↓↓↓

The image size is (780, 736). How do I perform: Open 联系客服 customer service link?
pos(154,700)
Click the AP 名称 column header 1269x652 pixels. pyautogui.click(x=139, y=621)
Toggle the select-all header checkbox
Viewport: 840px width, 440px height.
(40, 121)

↑↑↑

Exercise description
Give back every line of the material, exactly as written.

Response
The image size is (780, 736). How do I perform: Open 联系客服 customer service link?
pos(154,700)
Click the AP 名称 column header 1269x652 pixels. pyautogui.click(x=139, y=621)
Toggle the select-all header checkbox
Viewport: 840px width, 440px height.
(40, 121)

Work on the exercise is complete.